Never mind that this is a charity contest between state legislators and U.S. congressmen, or that the crowd numbers in the dozens. Oaks is in the basketball zone. He has no time for small talk or a cheap interview. His mind is on the game.

"Act like you know. Act like you know," yells the 53-year-old legislator, who represents Baltimore.

A bad play makes him shout, "You got to pass the ball. We pass it in this league."

"Pop goes the weasel!" he says when a teammate fires up a jump shot.

"What's the matter? You tired?" he says, voice full of schoolyard ridicule. On and on he goes.

"I take everything serious," he says at halftime. "I work hard, and I play hard. This is play, but it's serious."

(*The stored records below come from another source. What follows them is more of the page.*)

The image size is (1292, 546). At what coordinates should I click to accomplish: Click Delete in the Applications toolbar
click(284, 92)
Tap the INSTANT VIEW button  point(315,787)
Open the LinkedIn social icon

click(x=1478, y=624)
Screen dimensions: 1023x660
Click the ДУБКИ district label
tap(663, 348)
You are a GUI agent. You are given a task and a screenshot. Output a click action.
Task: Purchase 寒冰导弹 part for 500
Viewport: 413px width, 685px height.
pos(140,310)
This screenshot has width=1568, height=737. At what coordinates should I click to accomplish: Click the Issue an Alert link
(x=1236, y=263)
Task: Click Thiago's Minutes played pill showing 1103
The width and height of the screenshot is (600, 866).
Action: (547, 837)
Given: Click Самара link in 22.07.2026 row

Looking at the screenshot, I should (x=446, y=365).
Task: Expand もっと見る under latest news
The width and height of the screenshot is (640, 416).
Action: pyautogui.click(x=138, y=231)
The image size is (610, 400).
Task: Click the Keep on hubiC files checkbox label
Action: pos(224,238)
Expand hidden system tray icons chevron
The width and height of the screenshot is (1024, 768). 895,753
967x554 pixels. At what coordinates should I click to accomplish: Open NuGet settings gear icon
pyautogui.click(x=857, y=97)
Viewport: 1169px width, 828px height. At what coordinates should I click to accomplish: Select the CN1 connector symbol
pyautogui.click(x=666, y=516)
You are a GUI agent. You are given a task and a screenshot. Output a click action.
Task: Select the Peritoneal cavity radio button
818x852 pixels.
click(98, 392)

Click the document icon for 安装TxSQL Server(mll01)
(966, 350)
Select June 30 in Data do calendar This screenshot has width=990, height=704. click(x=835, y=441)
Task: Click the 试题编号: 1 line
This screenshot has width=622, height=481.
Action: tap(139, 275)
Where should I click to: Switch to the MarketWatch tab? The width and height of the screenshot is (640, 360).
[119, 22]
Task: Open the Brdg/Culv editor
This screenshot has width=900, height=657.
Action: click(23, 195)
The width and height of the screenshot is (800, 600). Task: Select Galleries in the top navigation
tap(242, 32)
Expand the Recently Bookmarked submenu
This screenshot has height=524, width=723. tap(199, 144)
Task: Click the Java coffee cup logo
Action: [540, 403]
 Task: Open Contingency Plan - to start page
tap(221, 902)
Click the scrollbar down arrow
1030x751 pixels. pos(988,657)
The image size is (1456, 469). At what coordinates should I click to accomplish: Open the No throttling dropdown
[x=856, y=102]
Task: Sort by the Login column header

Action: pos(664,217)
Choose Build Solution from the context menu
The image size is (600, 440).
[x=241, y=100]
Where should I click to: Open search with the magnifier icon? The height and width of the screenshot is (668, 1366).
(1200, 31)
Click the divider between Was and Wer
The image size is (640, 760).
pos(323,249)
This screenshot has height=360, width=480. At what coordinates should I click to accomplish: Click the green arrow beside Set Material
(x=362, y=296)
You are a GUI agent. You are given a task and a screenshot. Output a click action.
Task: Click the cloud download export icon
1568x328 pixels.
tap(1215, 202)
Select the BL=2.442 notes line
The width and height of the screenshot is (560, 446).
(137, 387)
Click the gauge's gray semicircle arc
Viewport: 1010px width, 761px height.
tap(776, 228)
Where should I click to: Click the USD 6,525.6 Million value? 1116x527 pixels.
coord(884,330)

For the dozen or so legislators and lobbyists who call themselves the Astrodons -- named after the official state dinosaur -- the game is a night off from politics. They spend two or three nights a week practicing at St. John's College or St. Mary's High School, blowing off some legislative steam, playing basketball to stay fit during what one calls "the long sit."

There's plenty of sitting during the General Assembly's 90-day session. There are morning sessions in chambers and afternoon hearings in committees. Temptation calls out from the reception circuit with scores of breakfasts, lunches and dinners. You could eat your way into another pants size or dress size.

"You come to the General Assembly looking fit and looking good, and you leave gaining 10 to 15 pounds," says Talmadge Branch, a state delegate representing Baltimore.

Used to be nothing wrong with that. Bills were passed; legislators were fed. That was Annapolis. Then came the workout craze, the joggers and marathon runners, the baby boomers sweating through full-court games. The idea of going home in April and being mistaken for the Goodyear blimp doesn't register with this crew.

"It's about physical fitness. It's about trying to keep your body in some kind of semblance of shape," says Oaks, who agrees the legislative lifestyle "kind of plays havoc on the body."

Del. Wendell F. Phillips, one of the freshman legislators on the team, says he doesn't feel threatened by the offers of free dining.

"It's not really that dangerous," he says. "You can go, but you don't have to eat. Matter of fact, it's really hard to eat because everyone's up in your face."

In that sense, basketball is an escape from the lobbying and pressuring, the sitting and listening. It's just hoops. It's not a flashy, above-the-rim game, though Clay C. Opara, a former delegate, comes close to dunking on a lay-up. And, it's not a young man's game.

"Just let the record show that there were a couple of guys over 50 out here," Del. Dan K. Morhaim (D-Baltimore County), 51, says during a Thursday night practice at St. John's. Morhaim is a two-sport guy. He's also training for this year's U.S. Marine Corps Marathon.

The gym at St. John's doesn't smell of old sweat and funky socks, certainly no surprise. The folks here study Ptolemy, Euclid and the Great Books, not Magic, Bird and the enduring legacy of Phi Slamma Jamma. The legislators' practice games are relatively quiet, until Oaks shows up, ready to talk.

"Way to go strong. Way to go strong," he says, congratulating one player. "That was not a bad pass. That was not a bad pass," he says, shifting into critical coach mode. "You got to meet the ball."

Later, by way of clarification, he says: "This is not a new phenomenon. We just got new guys on the block thinking it's new."

The new guys are from the 1998 freshman class. There's Del. Paul H. Carlson, a 30-year-old Montgomery County Democrat; Phillips, who is 36; and Del. Robert A. Zirkin, a 28-year-old Democrat from Baltimore County.

Credit Zirkin with taking the team to another level. Last year the legislators just played pick-up games. Now they have a name, uniforms, games lined up. Tomorrow they'll be taking on the faculty at Randallstown High School in a benefit game called "Hoop Dreams for Randallstown." They'll be raising money for a school scholarship fund.

"They're apparently very good players," says Zirkin.

Perhaps they'll be better than the Capital All Stars, the team from Congress. Their matchup raises about $1,000 for the Cystic Fibrosis Foundation. It was competitive for about five minutes but ends in a romp. Everyone plays.

"You saw my jump shot, didn't you?" asks Sen. Alex X. Mooney during a breather. "Not the air ball. The one that got nothing but net."

The Frederick County Republican wants it known that he, too, can shoot the rock and hit "nothing but net." By halftime, the only question is whether the Astrodons will extend some charity to the men from Washington. The locals are up 30 to 11. Is it the coach? Is it the shoes? Is it youth and speed. Whatever it is, Oaks is not satisfied.